▶ [Task requirements]
Set down exactly the lines from the one containing "This screenshot has" to the final line of the records below, with every picture omitted.

▶ [Stored records]
────────────────────────────────────────

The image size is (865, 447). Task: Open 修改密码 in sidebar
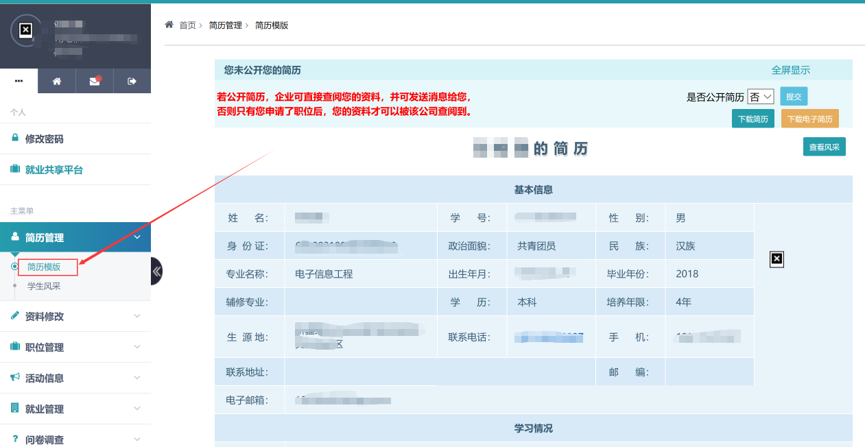pos(44,139)
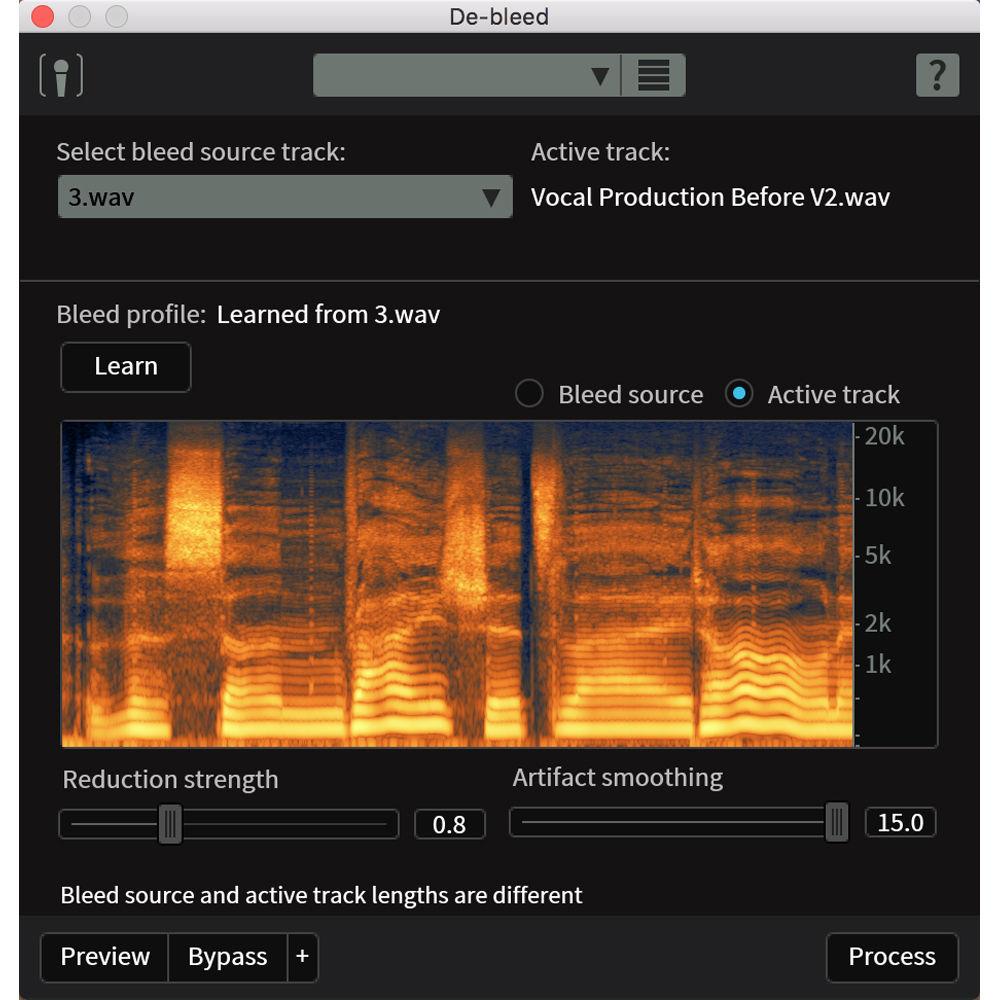Open the empty preset selection dropdown
Viewport: 1000px width, 1000px height.
tap(460, 75)
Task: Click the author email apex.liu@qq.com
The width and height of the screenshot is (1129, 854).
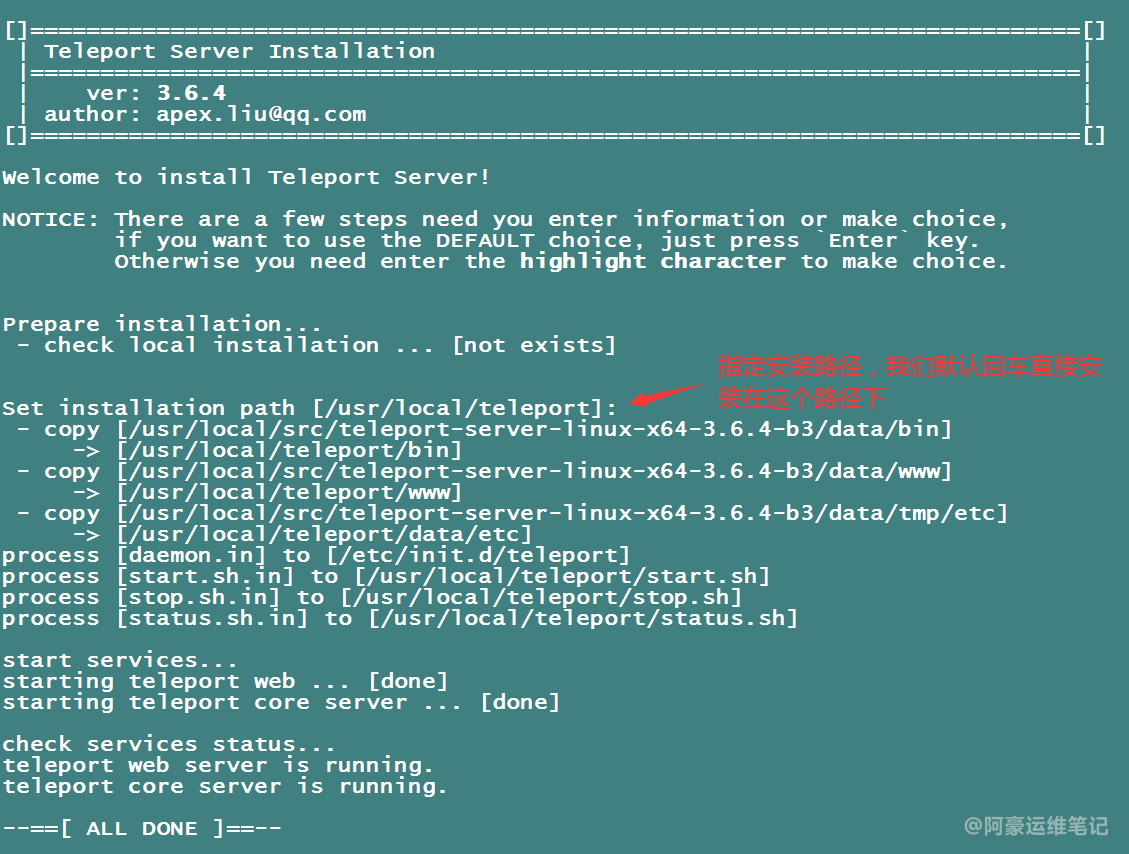Action: coord(261,114)
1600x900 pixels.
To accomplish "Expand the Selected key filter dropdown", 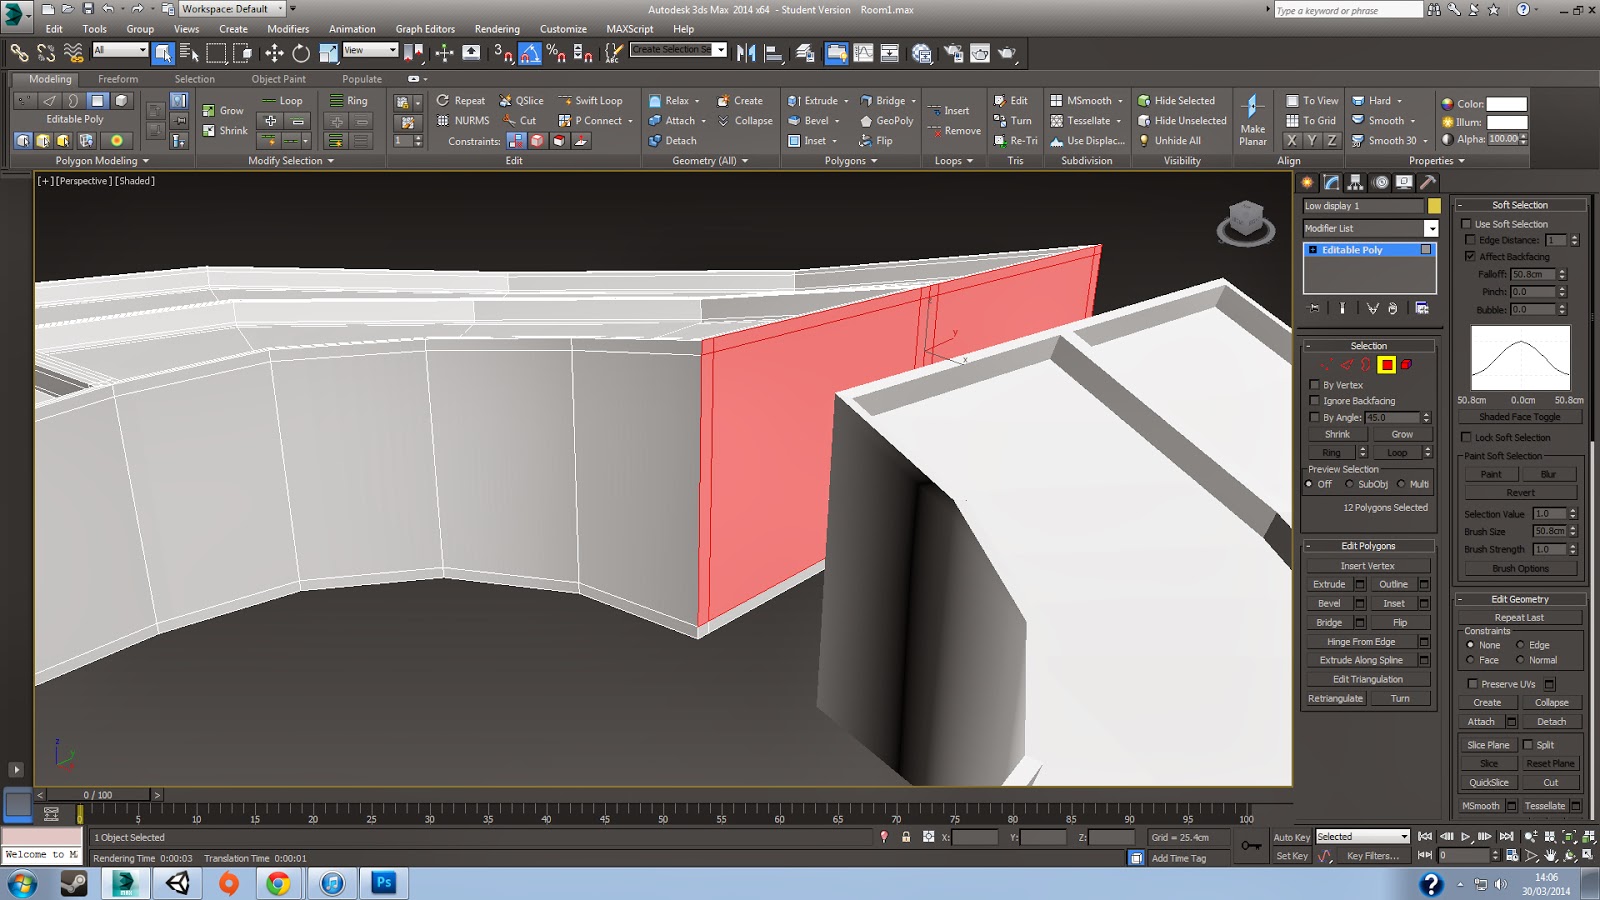I will pos(1404,837).
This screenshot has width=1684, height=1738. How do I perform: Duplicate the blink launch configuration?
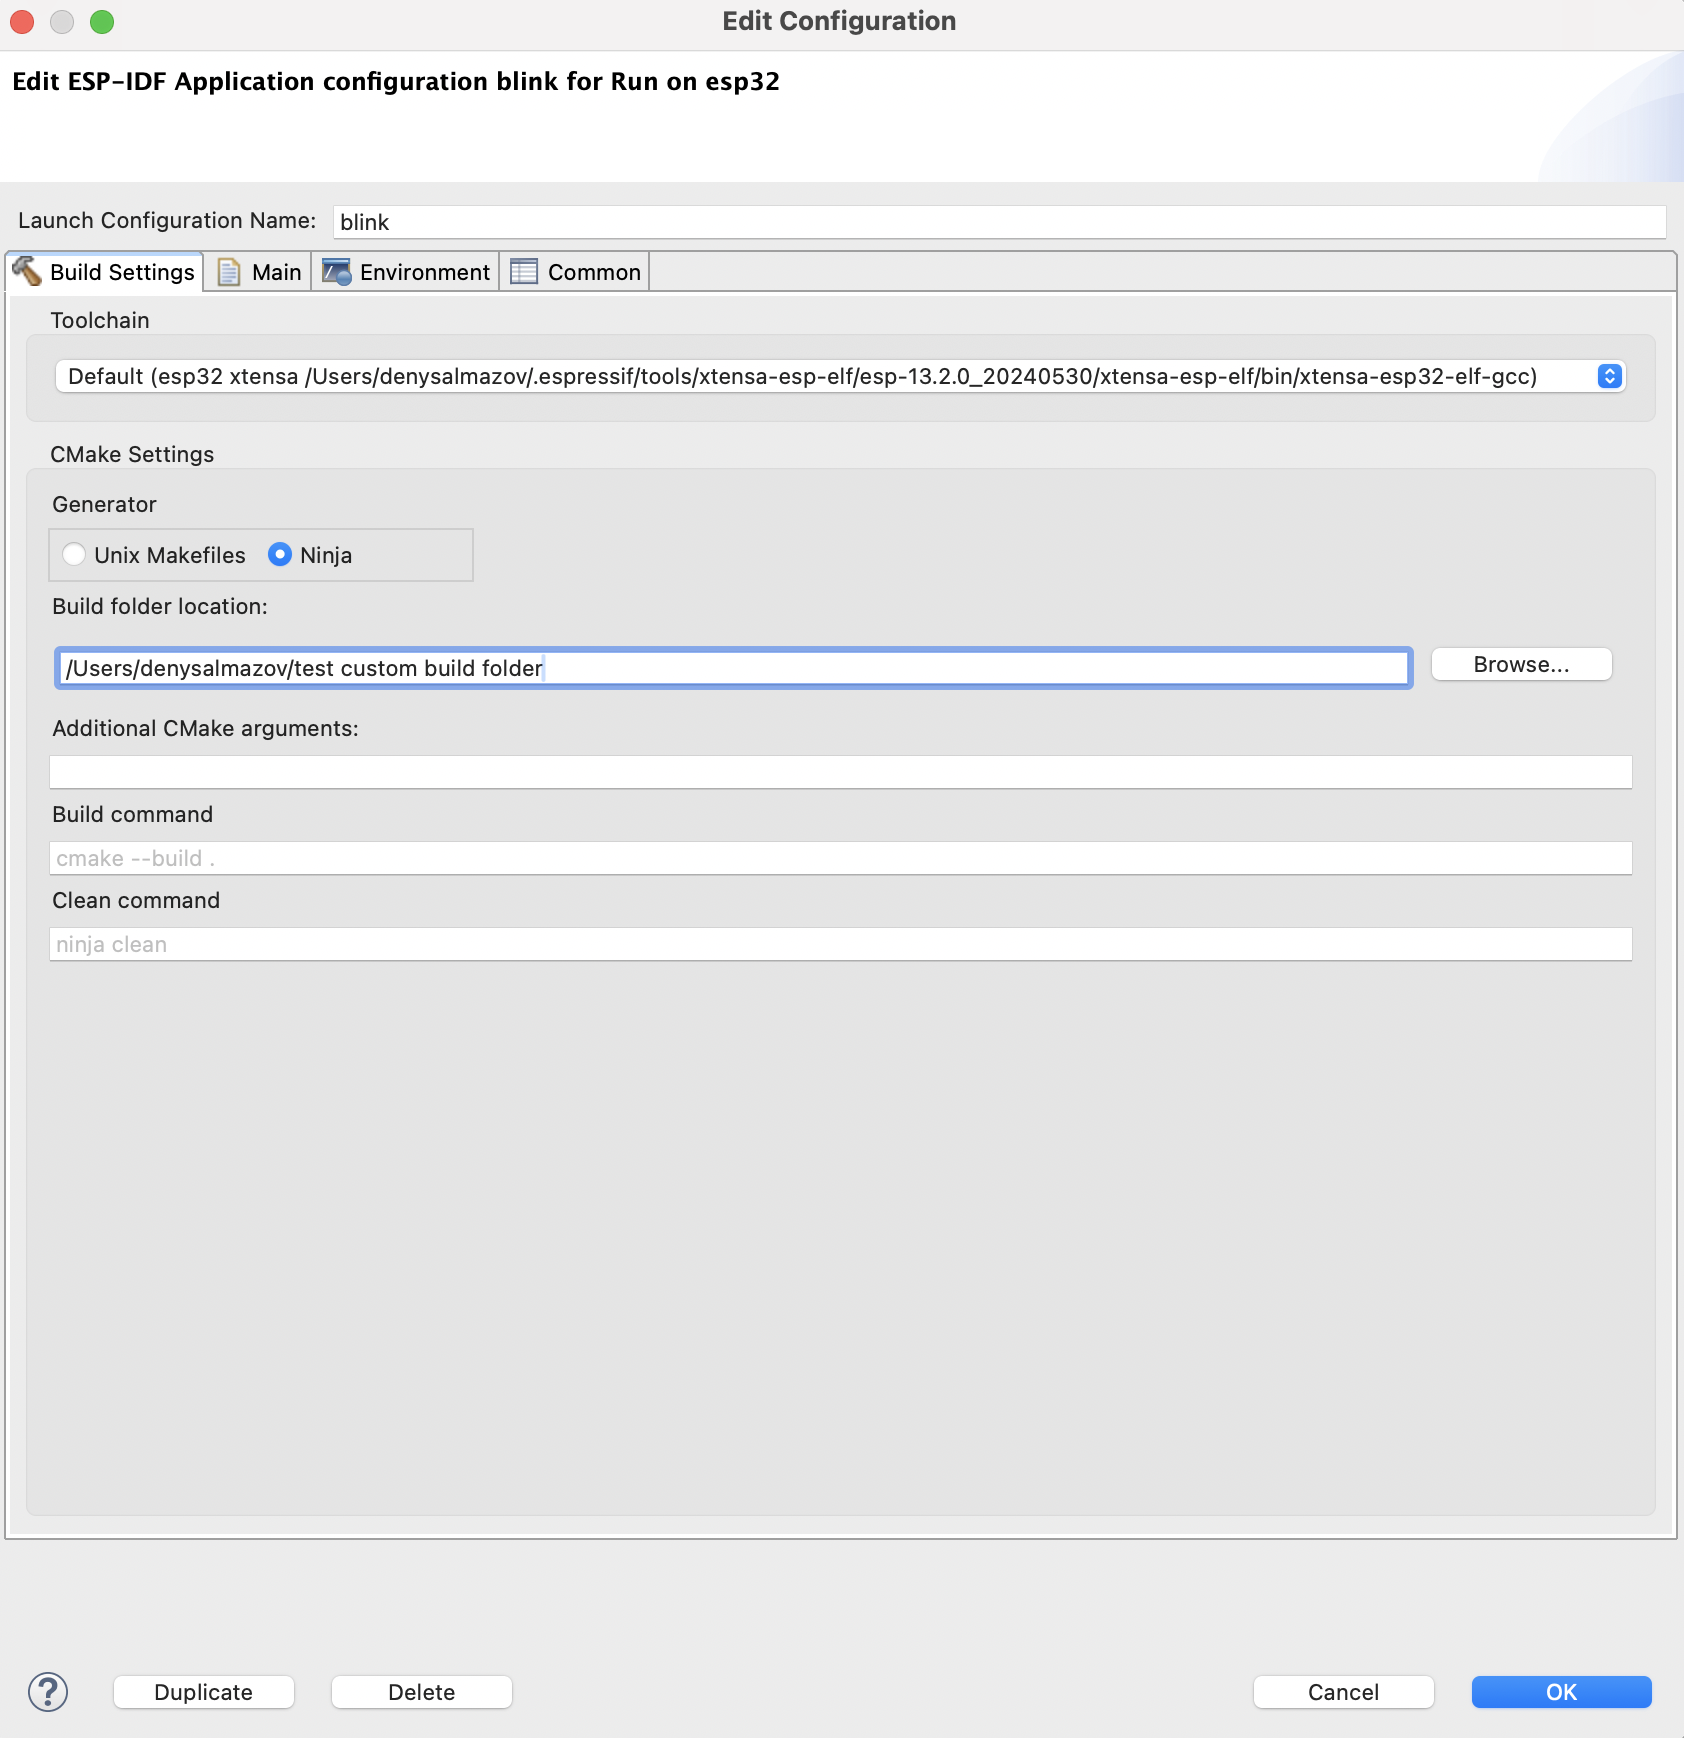[x=203, y=1692]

────────────────────────────────────────

▶ [Written response]
This screenshot has width=1684, height=1738. How do I perform: Duplicate the blink launch configuration?
[x=203, y=1692]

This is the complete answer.